Allogene Therapeutics has reported data from the planned interim futility analysis of its pivotal, randomised phase-II ALPHA3 trial in first-line (1L) consolidation Large B-Cell Lymphoma (LBCL).

At the protocol-defined data cutoff, which was triggered when the 24th patient completed day 45 MRD assessment, 58.3 percent (7/12) of patients in the cemacabtagene ansegedleucel (cema-cel) arm achieved Minimal Residual Disease (MRD) negativity compared to 16.7 percent (2/12) in the observation arm. This represents a 41.6 percent absolute difference in MRD clearance between the two arms. Based on literature, a difference in percentage points of 25-30 percent in the MRD clearance could translate into meaningful clinical benefit at study completion. In addition, at the first MRD assessment (day 45), plasma ctDNA levels decreased from baseline by a median of 97.7 percent in the cema-cel arm compared to a 26.6 percent median increase in the observation arm. The company believes these interim data provide initial support for cema-cel’s potential as a novel strategy for treating high-risk patients at the end of first-line treatment.

“Early MRD clearance in this setting is encouraging and supports the potential for cema-cel to change how we approach high-risk LBCL at the end of first-line therapy,” said Zachary Roberts, MD, PhD, EVP, Research and Development and Chief Medical Officer, Allogene. “These interim data suggest that an off-the-shelf CAR T may be able to intervene during that important window before clinical relapse to eliminate residual disease and make earlier intervention feasible in routine clinical practice. We look forward to the next study milestones as the trial continues to further define the potential of cema-cel.”
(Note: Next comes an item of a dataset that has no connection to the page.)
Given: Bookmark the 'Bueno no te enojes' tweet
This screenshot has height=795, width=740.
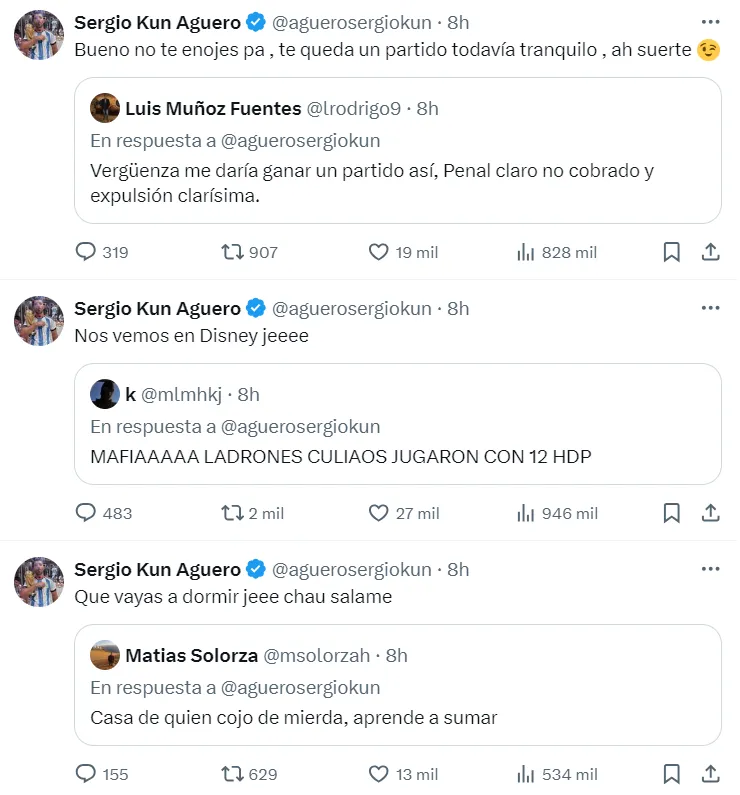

MRD status post-treatment has emerged as a strong predictor of relapse in LBCL, creating a potential opportunity to intervene earlier in the course of disease, when disease burden is low, but the risk of progression remains high. The ALPHA3 trial is the first randomised study in LBCL designed to assess whether MRD-guided intervention before relapse can eliminate residual disease and potentially prevent recurrence. The study identifies high-risk patients using Natera’s CLARITY MRD assay which is powered by its phased variant MRD technology. Patients with LBCL who have completed curative-intent treatment in both front-line and later line settings, including autologous CAR T therapy, and who achieve MRD negative status by technology have demonstrated improved Progression-Free Survival (PFS) and EFS compared to those who do not attain MRD-negative status.

“Our goal has always been to move CAR T from a bespoke procedure available at a limited number of centres to a scalable therapy that can reach patients more broadly,” said David Chang, MD, PhD, President, Chief Executive Officer and Co-Founder, Allogene. “Although still early, the ALPHA3 results show encouraging MRD clearance and a favourable safety profile. Combined with the advantages of an off-the-shelf CAR T platform—rapid availability, operational simplicity, and potential for outpatient use—cema-cel, if approved, could leapfrog existing options and enable earlier intervention in the disease course.”